There can be few men in public life so brave and yet so self-effacing as Liberal Democrat education spokesman Don Foster, as shown by the following story - which we reprint with thanks to the Daily Telegraph.

“Police are warning the public not to follow the example of a Liberal Democrat MP who ran barefoot after an armed robber. They urged people to be more cautious and consider their own safety.

“Don Foster, MP for Bath, acted after his accountant, Wendy Pope, was robbed at gunpoint outside his home in Belgravia on Sunday night. They chased the thief for 100 yards before he disappeared.”

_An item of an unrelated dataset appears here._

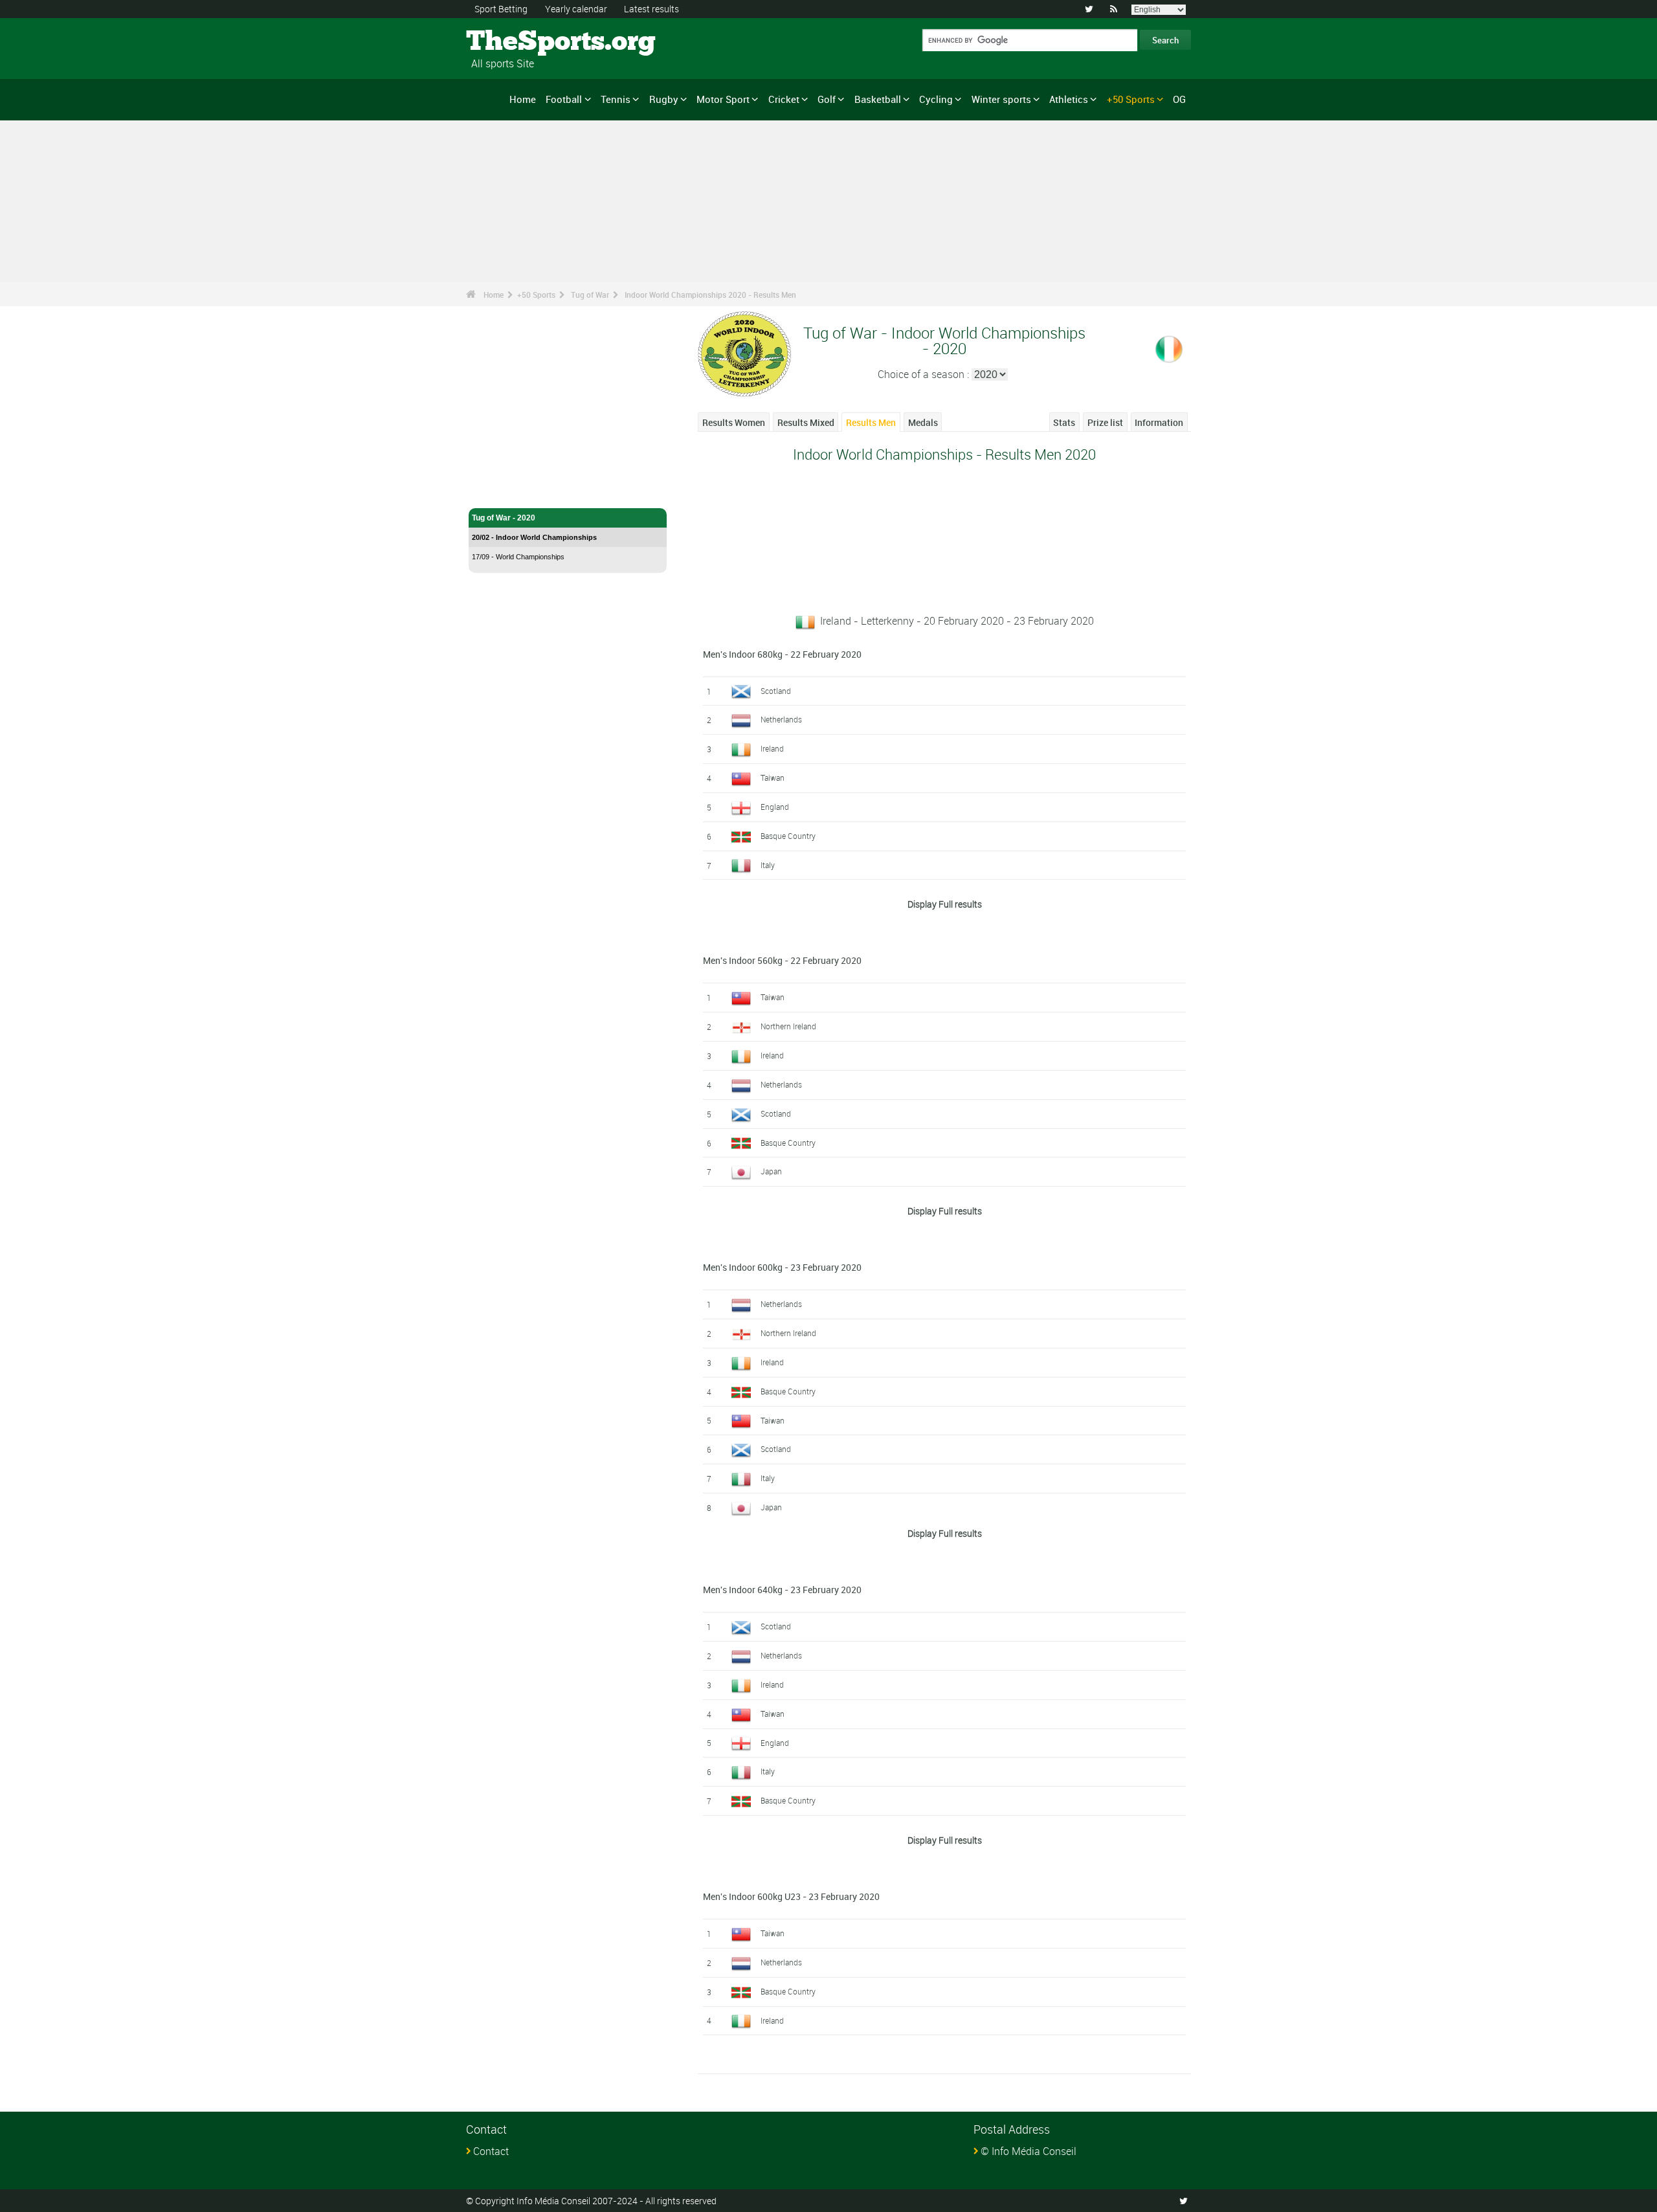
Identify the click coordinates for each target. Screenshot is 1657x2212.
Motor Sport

And that, sadly, is all the detail we have. Mr Foster, asked to expand further on his bravery, would only say - with great modesty: “I have much more important things to talk about, like education.” Give that man a medal!

Champagne corks will be popping in the London borough of Newham at midnight when Graham Lane’s membership of the Socialist Educational Association expires after what seems like decades.

Carborundum regulars may recall that this once-mighty organisation has been in schism for months - effectively with one faction led by chair Max Morris and the other by general secretary Mr Lane, who is also a leading light in local authority politics. At the heart of the dispute, according to Mr Lane, was the position of the organisation vis-a-vis the Government.

In recent months the situation has turned into farce. The national executive committee effectively split into major (Lane) and minor (Morris) factions, both claiming the exclusive right to run things. Morris suspended Lane for bringing the organisation into dispute: Lane et al argued that since there had been a vote of no confidence in Morris, he had no power to do this. But last Saturday they reinstated him anyway.

Meanwhile, the Morris faction threatened court action to get the membership database out of Lane (who said he didn’t have it), while Lane took legal advice. Confused? And that’s the simple versionI In the midst of all this, membership has halved to 750, transforming it from one of the party’s largest affiliated organisations to one of the smallest.

Anyway, sense has finally prevailed and the Labour party is to run the upcoming elections for a new NEC, pleasing both Lane and Morris who are in rare unanimity. Mind you, they didn’t arrange it together: one went in the morning and one in the afternoon.

So this could be the end of the saga? Well, perhaps. Except that the ballot papers contain a clause declaring that the SEA accepts Labour party policy. The candidates fall largely into two slates (in other words, the current factions), all apart from the doughty Fred Riddell, recently retired from Nottinghamshire’s chair of education.

The last word should go to Mr Lane: “Whoever wins is going to find it’s not exactly glamorous. They can look forward to a lot of photocopying and sticking stamps on envelopes,” he grins. And fingers that bottle of champagne.

The last word should go to Walkergate junior school in Tyneside, where a teacher gently broke the news to a parent that her daughter was not doing any homework. This elicited the somewhat surprising answer: “That’s my fault. When she brings homework home and shows it to me, I say, ‘you can put that in the bin! Those teachers have enough to do without bothering them for extra work’.”